General:
This repo contains a fully articulated robotic arm controller solving a sequential reaching task akin to a serial reaction time task, allowing close comparison of different learning algortihmns such as PPO, SAC, Q-learning etc. with human behavior on the same task. Agents are trained in parallel to each other within the same environment as shown below, to speed up training and reduce randomness, when examining performance metrics.
The target activation sequence can either be 1) a self repeating deterministic sequence or a 2) random activation sequence without repitions. Comparisong between the two sequences shows that a self repeating sequence results in a circular movement trajectory over the targets to optimize reward, while a random sequence results in an optmimization strategy in which the agents centers itself equidistant to all 4 targets as it is unable to predict the targets next location.
Fig.2 - Fixed sequence 3D point clouds PPO. Fig.3 - Random sequence 3D point clouds PPO.Training:
To train and replicate results it is recommended to 1) create your own executable build within the Unity environment via the "File/Build Setting" tab and 2) create a corresponding shell ".shl" file to train from scratch. Please select the corresponding target platform you wish to run the executable one. An example for a shell file to train PPO is given below:
your_shell_file.sh
#!/bin/bash
for i in {1..3}
do
echo "Starting run $i"
mlagents-learn config/ppo/Reacher.yaml --base-port 38278 --no-graphics --env=Project/Builds/your_build_no_1 --run-id=your_build_no_1_run-"$i"
done
Note that the .yaml file contains all hyperparameters for training.

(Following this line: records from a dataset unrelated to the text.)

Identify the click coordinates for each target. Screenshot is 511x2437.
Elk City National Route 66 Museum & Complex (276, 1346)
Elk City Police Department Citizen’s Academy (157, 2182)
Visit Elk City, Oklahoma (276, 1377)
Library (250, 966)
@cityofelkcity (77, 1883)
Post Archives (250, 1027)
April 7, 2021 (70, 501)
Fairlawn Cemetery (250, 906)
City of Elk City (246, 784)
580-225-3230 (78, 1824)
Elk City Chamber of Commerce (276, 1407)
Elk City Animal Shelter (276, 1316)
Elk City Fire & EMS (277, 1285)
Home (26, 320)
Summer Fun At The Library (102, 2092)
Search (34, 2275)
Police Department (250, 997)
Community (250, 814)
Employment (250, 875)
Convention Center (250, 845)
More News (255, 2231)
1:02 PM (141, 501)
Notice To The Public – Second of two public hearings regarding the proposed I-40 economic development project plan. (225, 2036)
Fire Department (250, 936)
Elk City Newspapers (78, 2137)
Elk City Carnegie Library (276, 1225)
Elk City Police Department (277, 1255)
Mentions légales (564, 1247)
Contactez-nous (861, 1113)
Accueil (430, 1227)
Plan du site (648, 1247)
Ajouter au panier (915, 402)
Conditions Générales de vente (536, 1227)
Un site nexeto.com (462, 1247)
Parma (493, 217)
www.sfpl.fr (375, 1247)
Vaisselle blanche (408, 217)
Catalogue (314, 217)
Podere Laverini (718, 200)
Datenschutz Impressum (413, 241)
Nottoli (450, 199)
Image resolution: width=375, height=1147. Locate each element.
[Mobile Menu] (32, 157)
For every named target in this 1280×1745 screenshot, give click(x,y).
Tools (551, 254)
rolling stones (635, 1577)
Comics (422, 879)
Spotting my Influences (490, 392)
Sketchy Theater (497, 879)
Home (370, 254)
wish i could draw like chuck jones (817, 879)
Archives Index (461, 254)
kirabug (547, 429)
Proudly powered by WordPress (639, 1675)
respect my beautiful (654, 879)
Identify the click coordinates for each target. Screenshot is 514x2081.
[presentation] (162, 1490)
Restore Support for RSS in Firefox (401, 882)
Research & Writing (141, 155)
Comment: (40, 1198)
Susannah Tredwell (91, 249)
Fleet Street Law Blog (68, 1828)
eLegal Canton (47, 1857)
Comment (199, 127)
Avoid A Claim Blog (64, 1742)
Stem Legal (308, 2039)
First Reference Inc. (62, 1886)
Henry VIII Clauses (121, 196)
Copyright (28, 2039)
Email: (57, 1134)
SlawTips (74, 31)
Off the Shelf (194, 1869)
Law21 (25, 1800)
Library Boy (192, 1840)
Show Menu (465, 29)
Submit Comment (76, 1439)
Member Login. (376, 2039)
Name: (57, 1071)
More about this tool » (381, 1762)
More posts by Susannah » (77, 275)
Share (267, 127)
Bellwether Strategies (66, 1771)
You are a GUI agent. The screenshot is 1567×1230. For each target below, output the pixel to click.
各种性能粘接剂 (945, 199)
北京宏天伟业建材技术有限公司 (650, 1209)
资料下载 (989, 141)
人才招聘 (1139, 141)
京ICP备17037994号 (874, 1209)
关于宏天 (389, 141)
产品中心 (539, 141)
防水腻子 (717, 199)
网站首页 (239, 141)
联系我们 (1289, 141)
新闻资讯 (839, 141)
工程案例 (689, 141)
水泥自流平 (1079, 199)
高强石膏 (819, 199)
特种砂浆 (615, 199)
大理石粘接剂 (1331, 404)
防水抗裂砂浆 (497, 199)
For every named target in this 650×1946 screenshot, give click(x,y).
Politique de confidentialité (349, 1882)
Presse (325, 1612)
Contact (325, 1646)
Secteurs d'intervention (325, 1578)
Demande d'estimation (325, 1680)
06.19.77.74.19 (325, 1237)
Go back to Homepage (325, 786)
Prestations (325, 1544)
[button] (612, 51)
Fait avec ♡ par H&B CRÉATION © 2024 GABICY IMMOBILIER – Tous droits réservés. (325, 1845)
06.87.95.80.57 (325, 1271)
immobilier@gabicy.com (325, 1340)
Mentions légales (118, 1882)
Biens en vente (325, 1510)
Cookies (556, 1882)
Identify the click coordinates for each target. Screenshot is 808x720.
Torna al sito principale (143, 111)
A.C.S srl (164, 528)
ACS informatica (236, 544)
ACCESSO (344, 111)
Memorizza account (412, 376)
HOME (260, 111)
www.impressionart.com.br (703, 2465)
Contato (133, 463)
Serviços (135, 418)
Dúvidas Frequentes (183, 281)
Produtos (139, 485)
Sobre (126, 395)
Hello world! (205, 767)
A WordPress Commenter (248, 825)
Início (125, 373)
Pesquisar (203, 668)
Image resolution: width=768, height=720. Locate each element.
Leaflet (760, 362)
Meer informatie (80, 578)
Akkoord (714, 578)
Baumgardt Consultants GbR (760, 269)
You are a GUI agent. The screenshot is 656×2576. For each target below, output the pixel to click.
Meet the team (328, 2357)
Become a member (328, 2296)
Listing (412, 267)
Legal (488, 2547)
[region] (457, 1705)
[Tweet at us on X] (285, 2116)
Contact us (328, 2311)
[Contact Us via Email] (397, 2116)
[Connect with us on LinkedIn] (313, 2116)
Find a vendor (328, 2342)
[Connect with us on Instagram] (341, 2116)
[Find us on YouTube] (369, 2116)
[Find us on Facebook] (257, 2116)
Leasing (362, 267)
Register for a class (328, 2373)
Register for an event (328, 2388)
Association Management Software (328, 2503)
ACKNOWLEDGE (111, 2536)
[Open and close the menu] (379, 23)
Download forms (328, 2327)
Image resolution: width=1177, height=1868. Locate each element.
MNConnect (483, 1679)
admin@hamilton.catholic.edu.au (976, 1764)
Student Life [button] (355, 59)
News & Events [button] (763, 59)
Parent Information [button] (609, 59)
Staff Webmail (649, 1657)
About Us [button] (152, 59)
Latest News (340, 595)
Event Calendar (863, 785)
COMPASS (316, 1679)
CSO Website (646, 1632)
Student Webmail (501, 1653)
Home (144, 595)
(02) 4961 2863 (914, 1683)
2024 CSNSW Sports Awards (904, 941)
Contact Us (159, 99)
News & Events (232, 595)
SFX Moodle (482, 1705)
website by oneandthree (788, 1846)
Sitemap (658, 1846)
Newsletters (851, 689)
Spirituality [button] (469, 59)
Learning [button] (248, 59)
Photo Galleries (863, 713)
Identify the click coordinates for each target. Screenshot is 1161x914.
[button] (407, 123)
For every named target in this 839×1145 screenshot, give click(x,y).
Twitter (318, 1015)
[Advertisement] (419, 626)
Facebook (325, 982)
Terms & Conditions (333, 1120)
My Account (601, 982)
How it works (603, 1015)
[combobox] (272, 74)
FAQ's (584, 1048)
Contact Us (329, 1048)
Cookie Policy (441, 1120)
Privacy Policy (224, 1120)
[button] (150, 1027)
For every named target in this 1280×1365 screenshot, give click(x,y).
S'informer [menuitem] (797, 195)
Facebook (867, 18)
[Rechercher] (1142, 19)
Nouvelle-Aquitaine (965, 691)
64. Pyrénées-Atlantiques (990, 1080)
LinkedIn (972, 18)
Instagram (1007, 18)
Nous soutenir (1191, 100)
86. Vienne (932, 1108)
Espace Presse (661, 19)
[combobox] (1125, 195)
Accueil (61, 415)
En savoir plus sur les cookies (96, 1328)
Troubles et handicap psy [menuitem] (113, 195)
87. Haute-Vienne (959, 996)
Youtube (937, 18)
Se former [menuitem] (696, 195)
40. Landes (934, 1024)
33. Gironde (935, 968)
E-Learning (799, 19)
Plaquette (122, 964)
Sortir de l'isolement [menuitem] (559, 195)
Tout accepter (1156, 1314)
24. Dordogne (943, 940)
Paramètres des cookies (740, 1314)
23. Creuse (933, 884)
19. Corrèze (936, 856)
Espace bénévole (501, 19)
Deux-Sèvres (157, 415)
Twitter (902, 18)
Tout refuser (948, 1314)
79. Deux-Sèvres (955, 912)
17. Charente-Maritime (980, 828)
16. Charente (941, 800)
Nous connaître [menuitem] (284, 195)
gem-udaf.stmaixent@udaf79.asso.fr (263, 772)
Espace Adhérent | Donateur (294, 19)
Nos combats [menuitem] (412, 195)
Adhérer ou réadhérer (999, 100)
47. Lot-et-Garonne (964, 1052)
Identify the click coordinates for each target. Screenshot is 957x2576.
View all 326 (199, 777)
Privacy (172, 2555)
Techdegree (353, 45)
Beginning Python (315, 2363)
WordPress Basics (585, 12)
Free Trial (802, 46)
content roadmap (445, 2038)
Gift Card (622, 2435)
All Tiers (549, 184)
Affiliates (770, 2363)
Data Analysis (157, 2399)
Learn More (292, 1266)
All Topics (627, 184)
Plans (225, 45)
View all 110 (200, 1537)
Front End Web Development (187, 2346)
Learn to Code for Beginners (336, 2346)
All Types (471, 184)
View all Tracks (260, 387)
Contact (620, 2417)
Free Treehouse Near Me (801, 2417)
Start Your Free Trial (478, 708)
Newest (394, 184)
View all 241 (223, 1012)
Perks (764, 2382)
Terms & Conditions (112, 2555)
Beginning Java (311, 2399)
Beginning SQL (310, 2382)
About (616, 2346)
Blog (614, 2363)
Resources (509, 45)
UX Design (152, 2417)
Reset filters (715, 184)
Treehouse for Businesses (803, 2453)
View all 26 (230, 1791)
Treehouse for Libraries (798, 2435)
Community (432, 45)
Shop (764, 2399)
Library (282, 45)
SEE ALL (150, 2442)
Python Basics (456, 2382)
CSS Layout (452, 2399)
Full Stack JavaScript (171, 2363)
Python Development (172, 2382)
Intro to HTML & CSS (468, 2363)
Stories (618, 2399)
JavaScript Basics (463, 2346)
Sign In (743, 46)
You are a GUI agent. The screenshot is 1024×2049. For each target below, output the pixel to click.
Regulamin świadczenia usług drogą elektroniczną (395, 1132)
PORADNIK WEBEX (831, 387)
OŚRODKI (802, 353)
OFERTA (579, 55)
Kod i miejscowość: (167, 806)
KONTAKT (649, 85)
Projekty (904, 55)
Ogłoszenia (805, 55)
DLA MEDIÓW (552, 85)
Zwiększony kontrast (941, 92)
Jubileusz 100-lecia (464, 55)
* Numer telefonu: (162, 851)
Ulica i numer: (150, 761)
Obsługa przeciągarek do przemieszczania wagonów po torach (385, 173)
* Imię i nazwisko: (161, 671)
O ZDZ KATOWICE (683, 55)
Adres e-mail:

Given that you have created your own build "your_build_no_1" and want to initiate training, start your concole, 1. activate your virtual environment, 2. go to your project folder, 3. ensure your shell file your_shell_file.sh callable and begin training by calling your shell file your_shell_file.sh as:
1. conda activate //anaconda3/envs/UnityML
2. cd /Users/last_name/project_location
3. chmod +x your_shell_file.sh
4. ./your_shell_file.sh
Note that for windows or linux the execution procedure may differ as this was tested on a mac os.
C# scrips:
"Game_Manager.cs" : manages properties of the game. Target activation sequence, successful reaching to an active target, reward giving and curriculum learning are defined here. If desired random activation can be disable which will result in a deterministic activation sequence in the Unity environment's UI.
Curriculum learning can as well be disable or enabled in the environment's UI.
"Gen_Targets.cs" : manages properties of the targets, like color, the number of targets to be instantiates. If desired targets can initialised at random locations, which we used for experimentation but excluded in the present study. Random target location is activated in the unity environment's UI and ticking the box "random_location.
"Yates.cs" : Target activation is governed by an identity matrix of size 4 x 4. Here we define a Fisher-Yates shuffle to randomly shuffle the matrix to create a random activation sequence. Results in the same as sampling from a random uniform distribution. The benefit of using the identity matrix and applying a Fisher-Yates shuffle is that we can examine which targets are supposed to be inactive as these are codes 0 and active targets are coded 1.
"Noise.cs" : A Box-Muller transformation is applied to sample from a gaussian normal. This script is never called, but used for initial experimentation.